Provided records |

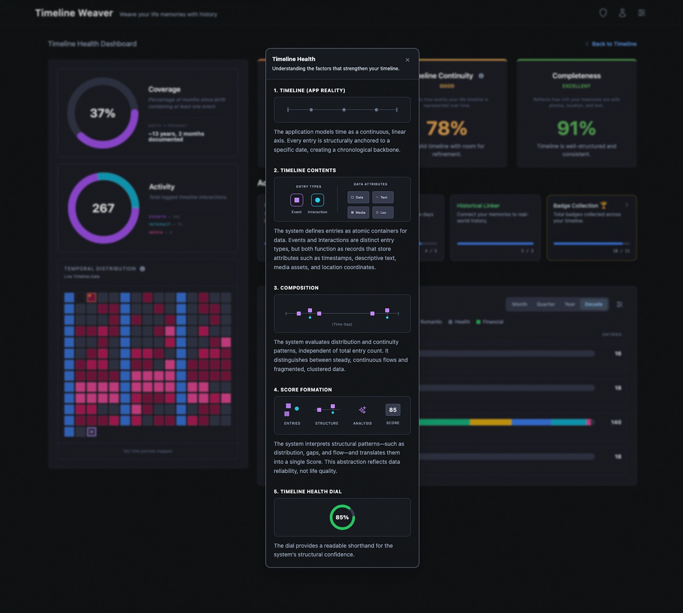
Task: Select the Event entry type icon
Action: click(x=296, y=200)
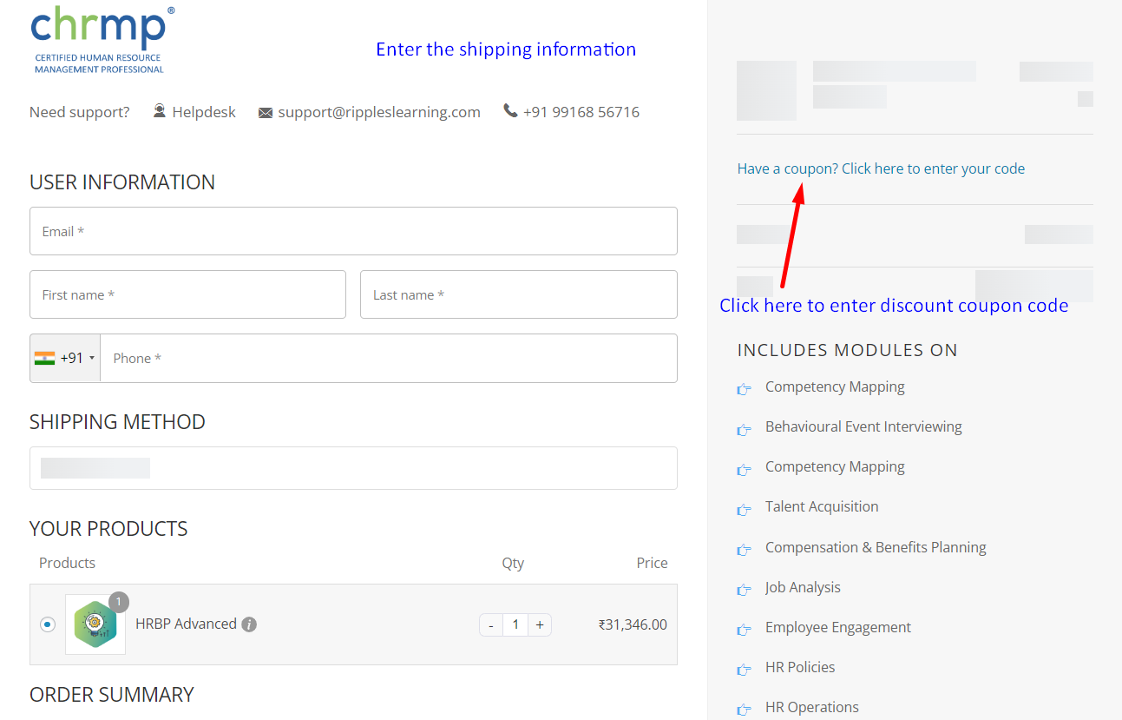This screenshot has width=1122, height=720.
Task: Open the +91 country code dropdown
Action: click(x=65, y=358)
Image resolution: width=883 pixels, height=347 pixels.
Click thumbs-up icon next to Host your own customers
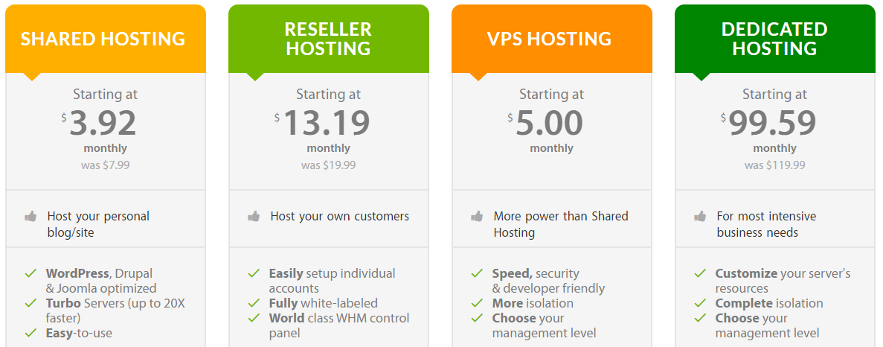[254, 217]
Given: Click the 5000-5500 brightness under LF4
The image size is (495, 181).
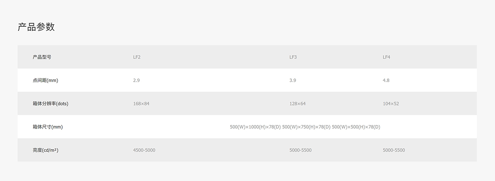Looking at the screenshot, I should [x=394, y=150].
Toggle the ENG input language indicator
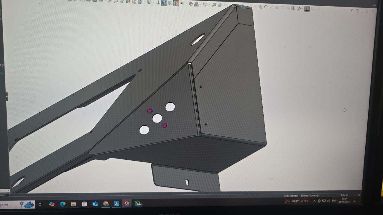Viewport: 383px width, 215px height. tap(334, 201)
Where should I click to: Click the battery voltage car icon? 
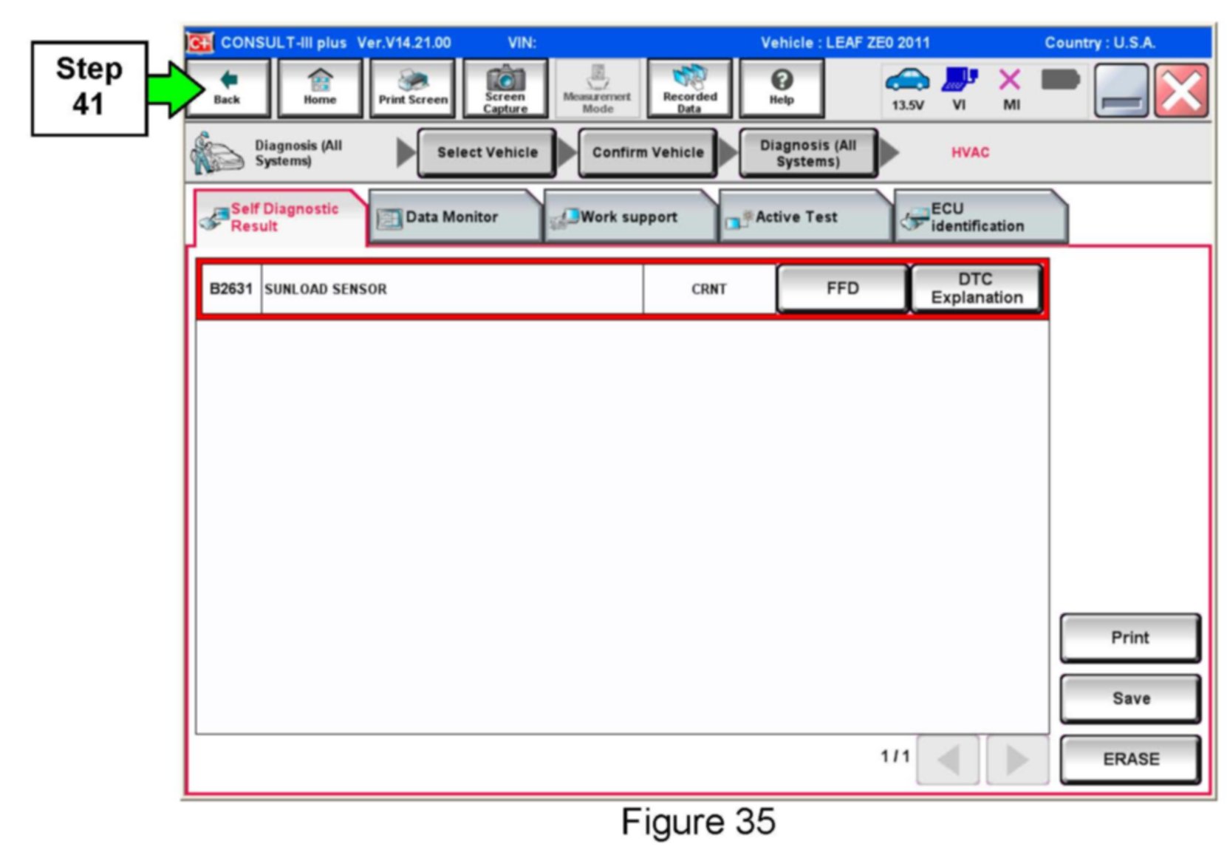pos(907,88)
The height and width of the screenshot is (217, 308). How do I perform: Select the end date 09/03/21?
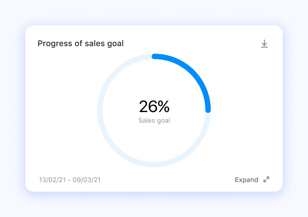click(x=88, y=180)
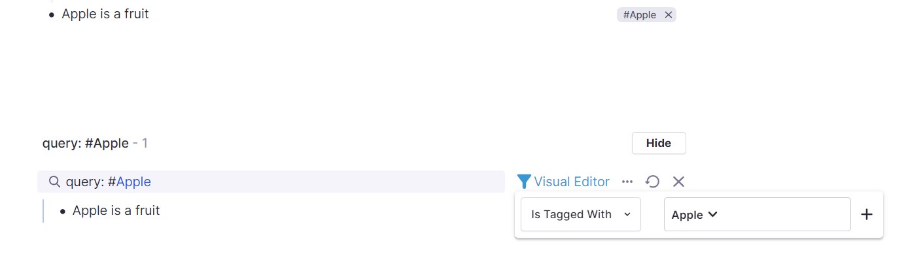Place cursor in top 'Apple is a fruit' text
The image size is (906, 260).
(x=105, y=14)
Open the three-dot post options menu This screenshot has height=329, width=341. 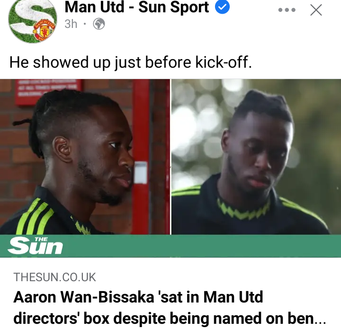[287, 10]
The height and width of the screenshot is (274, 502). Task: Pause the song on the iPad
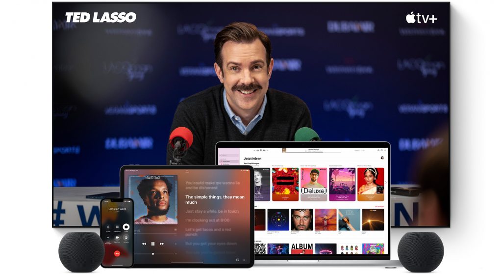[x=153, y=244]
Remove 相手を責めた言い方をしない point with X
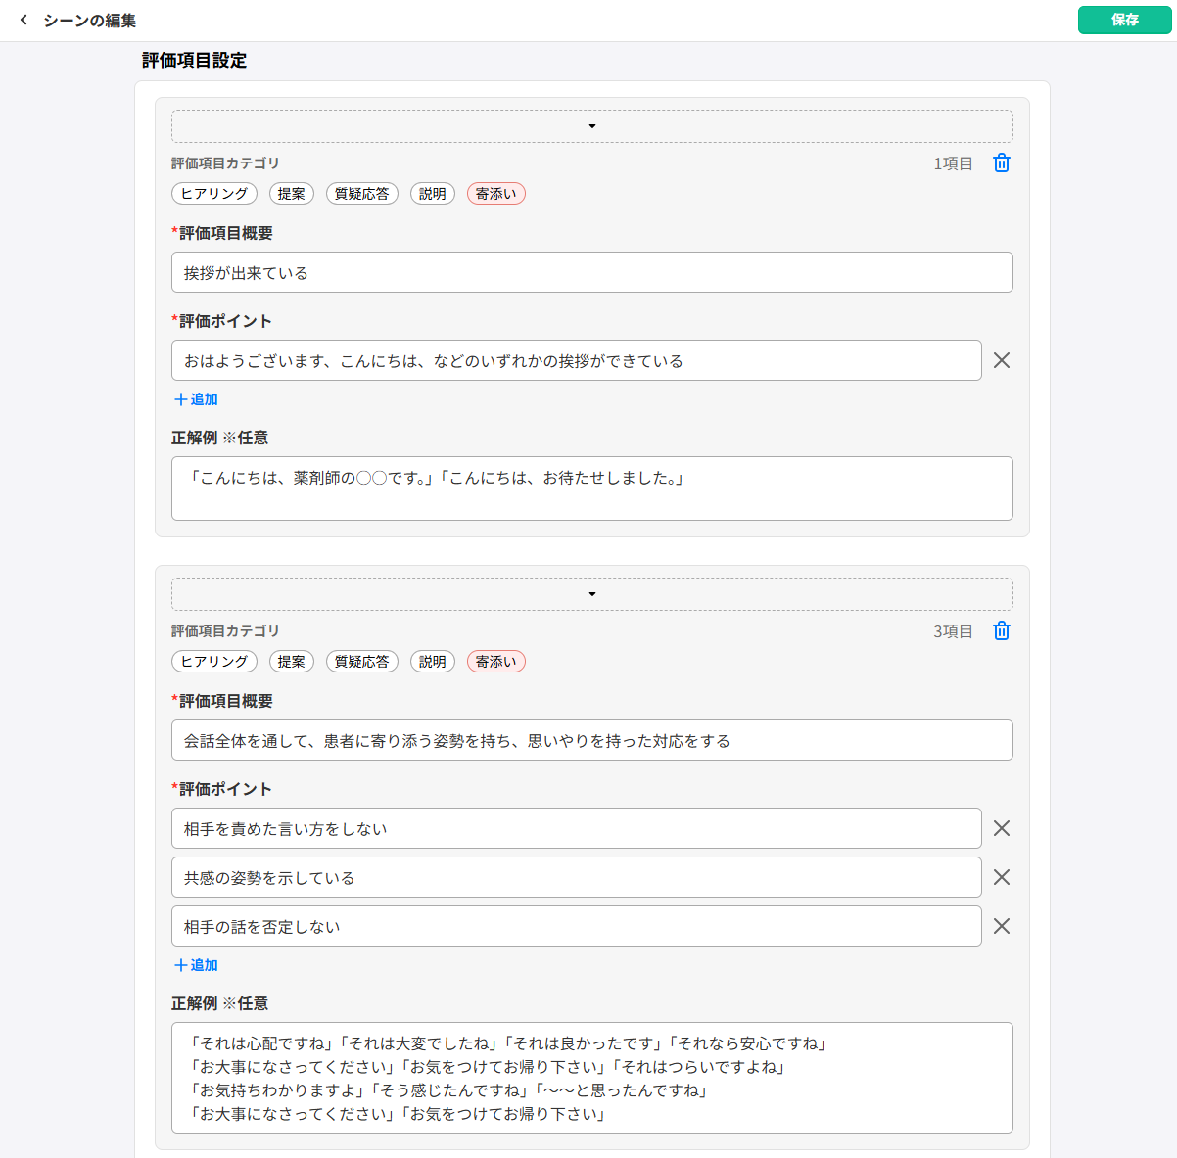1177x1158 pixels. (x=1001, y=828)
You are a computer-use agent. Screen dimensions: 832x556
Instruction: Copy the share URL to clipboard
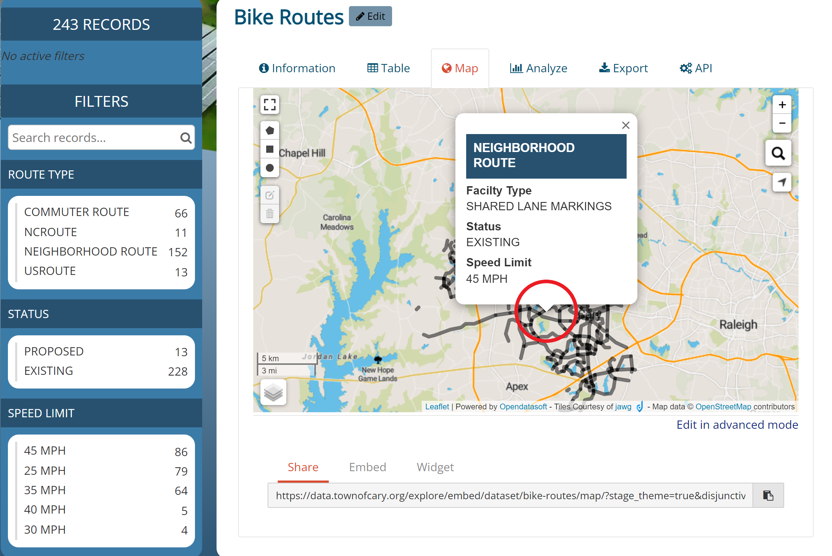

Try it | Your task is to repeat, word for word and with no picture, every line from the one that contains "The height and width of the screenshot is (274, 502)." through the last line of the data.

Written answer |
The height and width of the screenshot is (274, 502). Task: Pause the song on the iPad
[x=153, y=244]
Remove 相手を責めた言い方をしない point with X
1177x1158 pixels. (x=1001, y=828)
You are a computer-use agent. Screen dimensions: 832x556
Instruction: Copy the share URL to clipboard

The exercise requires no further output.